Where to listen? There is a vast range of music venues in Paris—indoor, outdoor, concert hall, theater and opera house, as well as casual seating in restaurants hosting live performances. Among the impressive auditoriums in Paris are the Phillharmonie de Paris (which can seat 2,400 people), the Louvre and the Salle Gaveau. Theatres and opera houses, such as the Théâtre du Châtelet, the Théâtre des Champs-Elysées, the Palais Garnier, and the Opéra Bastille are incredibly beautiful venues. Churches are also on the list of impressive venues, such as the Église Saint-Ephrem and the Église de la Madeleine.
Major Festivals The Classique au Verifestival in the Parc Floral, outside the Bois de Vincennes, has been going for decades. Every weekend in August and September hosts a major classical music festival. Thirty-four years going is the Festival Chopin at the Orangerie du Parc de Bagatelle in the Bois de Boulogne. This venue also hosts the Solistes, a Bagatelle festival in the autumn of every year.
Jazz in New Orleans, New York City, and Chicago
New Orleans, Louisiana
Why New Orleans? New Orleans was a catalyst of music fusion. African folk music and the classical harmonies/technical abilities of European music were brought together to make something new that influences us even today. New Orleans introduced jazz to the world’s music scene. Some notables from this vast crowd of artists are Louis Armstrong, Dr. John, Allen Toussaint, Trombone Shorty, Big Freedia, and Hurray for the Riffraff.
Where to listen? Preservation Hall, the Mother-In-Law Lounge, the Rock-N-Bowl, the Maple Leaf, and Vaughn’s are barely a handful of the high-rated venues in New Orleans. Also high on the list are The Jazz Playhouse, the Maison Bourbon Jazz Club, a BB King’s Blues Club location, and The Spotted Cat, which features local musicians in a location that’s freer from the hustle and bustle of Bourbon Street. The National Parks Service also has a live jazz venue as part of a jazz museum in New Orleans.
New York City, New York
Where to listen? New York is the home of many jazz clubs that present many different types of live jazz. Jazz at the Lincoln Center is a phenomenal organization that supports all things jazz in community and educational efforts. The center’s orchestra (JLCO), is led by Wynton Marsalis himself.

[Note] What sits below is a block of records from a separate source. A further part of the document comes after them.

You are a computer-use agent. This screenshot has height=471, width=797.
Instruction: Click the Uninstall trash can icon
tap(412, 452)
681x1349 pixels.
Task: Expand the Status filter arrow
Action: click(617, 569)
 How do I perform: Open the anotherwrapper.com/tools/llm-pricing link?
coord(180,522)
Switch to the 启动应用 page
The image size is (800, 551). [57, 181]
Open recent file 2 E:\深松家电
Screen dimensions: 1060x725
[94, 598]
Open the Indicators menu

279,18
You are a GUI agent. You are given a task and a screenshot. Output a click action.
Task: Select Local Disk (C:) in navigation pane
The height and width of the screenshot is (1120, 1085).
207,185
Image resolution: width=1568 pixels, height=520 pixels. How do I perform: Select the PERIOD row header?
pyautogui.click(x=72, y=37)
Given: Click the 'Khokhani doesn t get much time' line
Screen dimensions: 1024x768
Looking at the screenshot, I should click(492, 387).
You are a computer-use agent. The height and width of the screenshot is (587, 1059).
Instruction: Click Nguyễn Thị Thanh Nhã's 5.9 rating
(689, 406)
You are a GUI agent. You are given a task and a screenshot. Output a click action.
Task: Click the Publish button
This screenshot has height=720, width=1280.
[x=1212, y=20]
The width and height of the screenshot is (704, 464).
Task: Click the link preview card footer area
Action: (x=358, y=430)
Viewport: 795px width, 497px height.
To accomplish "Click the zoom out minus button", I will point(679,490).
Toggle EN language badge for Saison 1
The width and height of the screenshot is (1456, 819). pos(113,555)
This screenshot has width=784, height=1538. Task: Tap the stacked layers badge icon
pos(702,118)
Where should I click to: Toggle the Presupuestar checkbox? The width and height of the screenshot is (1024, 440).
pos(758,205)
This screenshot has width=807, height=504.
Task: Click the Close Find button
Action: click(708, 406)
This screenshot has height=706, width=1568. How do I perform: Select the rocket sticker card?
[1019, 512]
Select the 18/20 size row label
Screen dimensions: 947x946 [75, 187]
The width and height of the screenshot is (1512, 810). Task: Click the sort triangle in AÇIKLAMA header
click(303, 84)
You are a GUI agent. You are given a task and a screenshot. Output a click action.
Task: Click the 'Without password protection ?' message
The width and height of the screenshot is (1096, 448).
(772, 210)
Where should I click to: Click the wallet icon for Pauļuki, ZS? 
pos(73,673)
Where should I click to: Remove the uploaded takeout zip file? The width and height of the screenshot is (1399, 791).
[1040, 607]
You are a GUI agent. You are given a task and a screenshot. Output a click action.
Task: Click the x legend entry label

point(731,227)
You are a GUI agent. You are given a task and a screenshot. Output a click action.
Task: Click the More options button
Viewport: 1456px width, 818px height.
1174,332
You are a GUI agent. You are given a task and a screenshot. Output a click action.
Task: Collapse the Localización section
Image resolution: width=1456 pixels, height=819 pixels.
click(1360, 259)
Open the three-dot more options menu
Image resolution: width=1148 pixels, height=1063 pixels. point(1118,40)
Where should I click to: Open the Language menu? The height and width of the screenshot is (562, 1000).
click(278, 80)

The Blue Note Jazz Club has been around since the 1980s and has since spread all over the world, with locations in Rio, Tokyo Beijing, and Milan. The original NYC location has hosted Dizzy Gillespie, Sarah Vaughan, and Oscar Peterson. The Showman’s Jazz Club is a higher-end club that has hosted jazz music since 1942. On a long list of famous performers is Duke Ellington, and the atmosphere in this club is said to be timeless and unparalleled. Keep in mind, to spend time in this club there is a $14 minimum per person, per set. Bill’s Place is a snug, authentic speakeasy in Harlem, a tribute to the legendary Billie Holiday. The venue’s roots trace back to the Prohibition era, and the atmosphere mimics the period very well (according to reviews).
Who was here? Jazz came to NYC with Duke Ellington, and the city saw the work of Miles Davis, Charlie Parker, Dizzy Gillespie, Miles Davis, John Coltrane, and Billy Holiday, to name a few.
Who was here? Chicago saw the work of Louis Armstrong, Joseph “King” Oliver, Dizzy Gillespie, Thelonious Monk, and many more jazz artists.
Where to listen? Chicago is the home of many jazz clubs that present many different types of live jazz. The Green Mill Cocktail Lounge hosts artists playing traditional New Orleans jazz to New York’s avant-garde jazz. The atmosphere of this club mimics the 1940s, and the Uptown Poetry Slam has been performing on Sunday nights since 1986. Jazz Showcase has seen Lester Young, Thelonious Monk, and Dizzy Gillespie. Andy’s Jazz Club is a more modern take on the city’s traditional jazz clubs. Andy’s has centered on sax solos for five decades.
Apart from the city’s many clubs and restaurants, larger events also encourage the jazz community. The Chicago Jazz Festival consistently attracts over 100,000 people to Grant Park in the summer.
These are just a few of the classical and jazz music destinations around the world. There are so many to explore!